You may also try to use the retain count and wonder why the value sometimes looks very large. For example, consider the following code:
NSString *string = @"Some string";
NSLog(@"string retainCount = %lu", [string retainCount]);
NSNumber *numberI = @1;
NSLog(@"numberI retainCount = %lu", [number retainCount]);
NSNumber *numberF = @3.141f;
NSLog(@"numberF retainCount = %lu", [numberFloat retainCount]);
The output of that code on Mac OS X 10.8.2, 64-bit compiled with Clang 4.1, is this:
string retainCount = 18446744073709551615
numberI retainCount = 9223372036854775807
numberF retainCount = 1
The first number is 264 – 1 and the second number is 263 – 1. The retain counts of these objects are both very large because they are representing singleton objects. NSString is implemented as a singleton object, if possible. It is possible if the string is a compile-time constant, as in the example. In this case, the compiler makes a special object, placing the data for the NSString object within the application binary, and uses that instead of creating an NSString object at runtime. NSNumber does a similar thing, using a concept known as tagged pointers for certain types of values. In this scheme, there is no NSNumber object; rather, the pointer value itself holds all the information about the number. The runtime then detects that a tagged pointer is being used during message dispatch (see Item 11) and manipulates the pointer value accordingly to behave as though there were a full NSNumber object. This optimization is done only for certain cases, though, which is why the floating-point number in the example has a retain count of 1, as it does not use this optimization.

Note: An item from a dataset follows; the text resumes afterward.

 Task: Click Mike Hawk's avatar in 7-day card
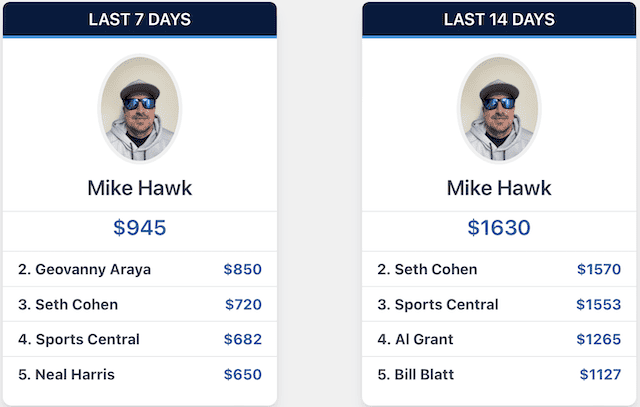[140, 109]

In addition, the retain counts of singletons such as these never change. Retains and releases are no-ops. The fact that the retain count can behave like this and even that the two singletons return different values for the retain count should indicate again that it is not always a good value to consider. If you were relying on NSNumber objects to have incrementing and decrementing retain counts and then tagged pointers were implemented post facto, your code would be wrong.

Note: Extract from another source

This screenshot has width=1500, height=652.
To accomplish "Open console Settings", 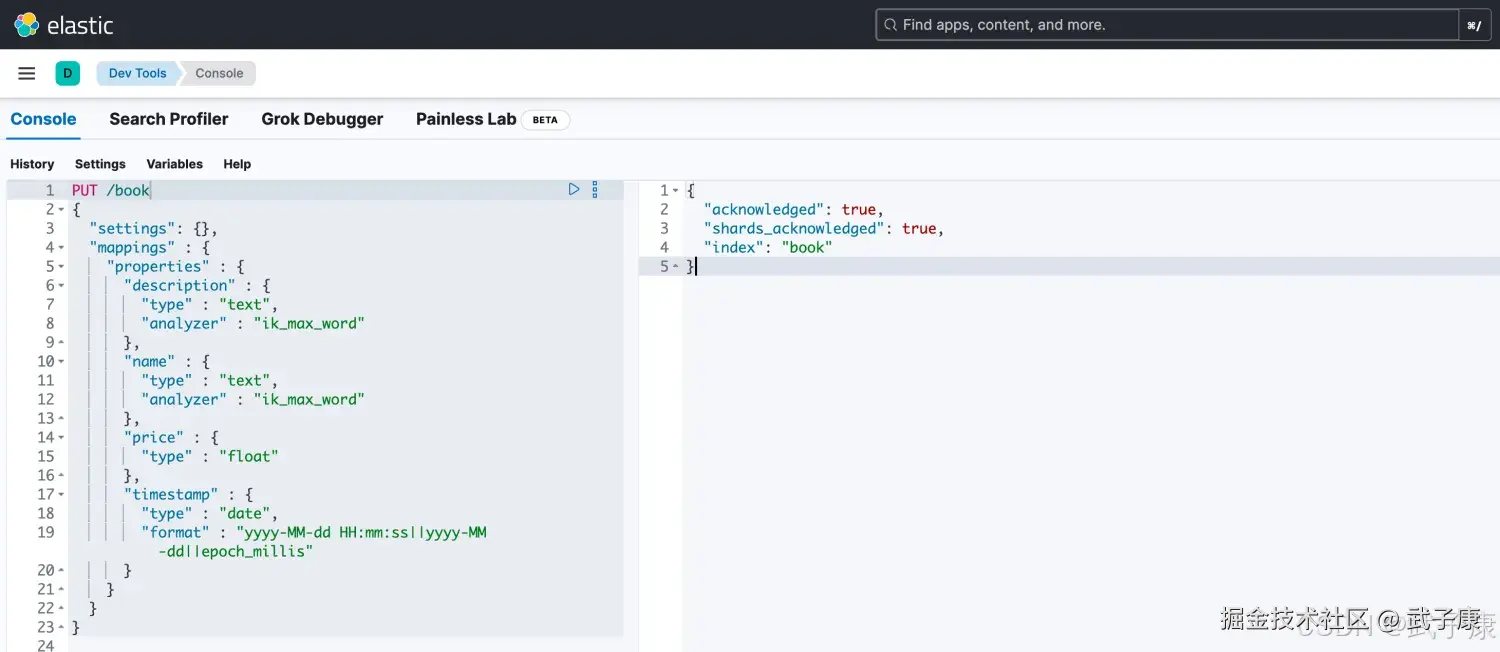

But what if you want to use the retain count for debugging purposes? Even then, it is usually not helpful. The retain count might not be as accurate as you think, owing to the object’s being in an autorelease pool. Also, other libraries can interfere with the retain count by retaining and/or releasing the object. If you inspect the count, you may incorrectly assume that it has changed because of your code rather than from deep within another library. Take, for example, the following code:
id object = [self createObject];
[opaqueObject doSomethingWithObject:object];
NSLog(@"retainCount = %lu", [object retainCount]);
What is the retain count? It could be anything. The call to doSomethingWithObject: may have added the object to multiple collections, retaining it in the process. Or the call may have retained the object multiple times and autoreleased it multiple times, some of which are still pending an autorelease pool drain. The retain count is therefore unlikely to be useful to you.
When can you use retainCount? The best answer: never, especially given that Apple has officially deprecated it when using ARC.
Things to Remember
The retain count of an object might seem useful but usually is not, because the absolute retain count at any given time does not give a complete picture of an object’s lifetime.
When ARC came along, the retainCount method was deprecated, and using it causes a compiler error to be emitted.